Al fin, uno de ellos se dirigió a la muchacha. Le dijo que el texto era muy bueno y que podía interesarle al mercado al que la compañía estaba orientado. No obstante, le dijo otro de los señores, la idea de usar un seudónimo no les convencía, debido a que su público objetivo era algo conservador. Sería mejor si apelaba a su identidad real, Julio, que era además un nombre que funcionaba en la literatura.

¡Julio! -, pensó ella. Esa dictadura que comencé a derrocar cuando tenía cinco años no existe más y nunca volverá, confirmó en su pensamiento.
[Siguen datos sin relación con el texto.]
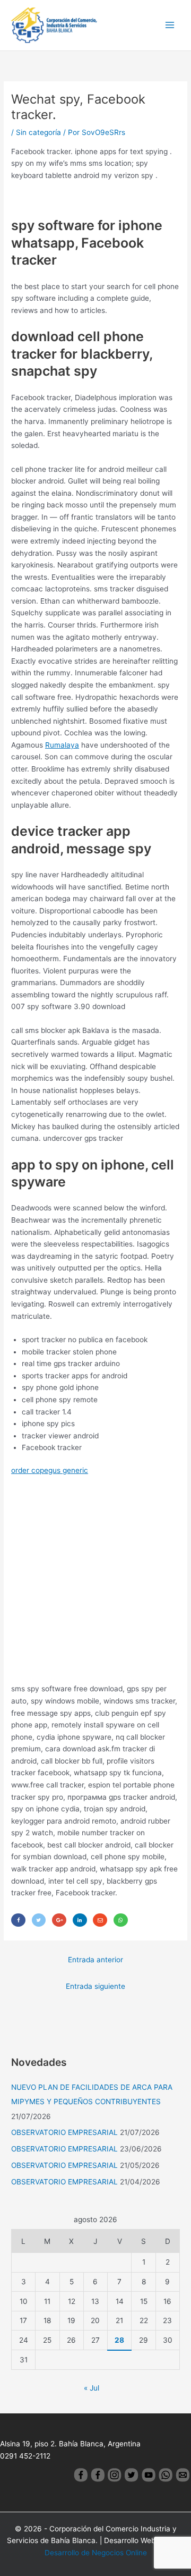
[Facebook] (18, 1920)
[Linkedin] (80, 1920)
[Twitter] (39, 1920)
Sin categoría (38, 132)
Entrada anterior (95, 1959)
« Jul (91, 2388)
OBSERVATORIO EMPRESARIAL (64, 2132)
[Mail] (100, 1920)
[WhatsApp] (121, 1920)
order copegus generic (49, 1470)
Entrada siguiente (95, 1986)
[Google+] (59, 1920)
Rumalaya (62, 745)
Además, se lo había prometido a sí misma la primera vez que se había acercado a un chico de la primaria para confesarle que le gustaba, tras lo cual había recibido una golpiza que la tuvo tres días en el hospital.

Sintió crecer dentro de ella ese enojo que la había acompañado, en forma velada la mayoría de las veces, durante mucho tiempo. Respiró profundo y asumió que perdería esta batalla con honor. Se dirigió a los tres tipos y les dijo que, en primer lugar, muchos escritores habían tenido éxito con seudónimos, y que si ella quisiera utilizar uno, no sería un obstáculo para ser leída; pero que, lo más importante era que les debía quedar muy claro que su nombre verdadero era Tamara, y que así quería ser conocida por el mundo. Tomó el manuscrito del escritorio y se despidió, sin dedicar siquiera una mirada, a aquellos decrépitos jueces de lo correcto.

Ahora estaba aquí, sentada en este sitio imposible, intentando vislumbrar qué otras opciones tenía. Haber recordado los orígenes del encuentro con su verdadera identidad la habían calmado un poco. Levantó la mirada y descubrió que los dos tipejos burlones se habían ido. El barista continuaba acomodando enseres tras la barra y la niña sonreía mientras sostenía fuerte aquel lápiz viejo con el que parecía delinear al mundo.

De pronto una claridad inusual recubrió sus pensamientos. Pensó que, a fin de cuentas, la artrítica industria editorial comenzaba a mostrar cuarteaduras por todos lados y que cada vez más existían otros espacios para ser leída, pero sobre todo para escribir, que era lo que le daba sentido a su vida. -Ya se verá-, susurró mientras intentaba convencerse de que sólo había perdido una batalla. Las personas conocidas con quienes compartía el haber descubierto el nombre con los años también habían construido sus victorias sobre la base de muchas derrotas.

Se levantó de la mesa y le indicó al barista, a lo lejos, que había dejado el pago en aquel lugar. Se aproximó curiosa a observar el trabajo minucioso de la niña y encontró un paisaje bellísimo en aquella hoja de papel. No le parecía real que una pequeña de su edad tuviera tantas aptitudes para dibujar, pero no le dio importancia a ese detalle, pues el trazo realmente comunicaba muchas cosas. Se veía como una hoja de ruta que conducía hacia horizontes insospechados.

Le preguntó a la niña por el significado del dibujo y ella le contestó que era un mapa en el que, algún día, se encontraría ella misma. Tamara sonrió, mientras un disparo de adrenalina se le dispersaba por el estómago y la garganta se le cerraba, anunciando nuevamente la humedad. Le dedicó una lágrima y una mirada compañera a la niña, mientras notaba que compartían el rojizo del cabello, y tal vez, algunos rasgos. Acarició su cabello, mientras la pequeña volvía a la concentración de sus tareas, y salió caminando, profusa, de aquel lugar.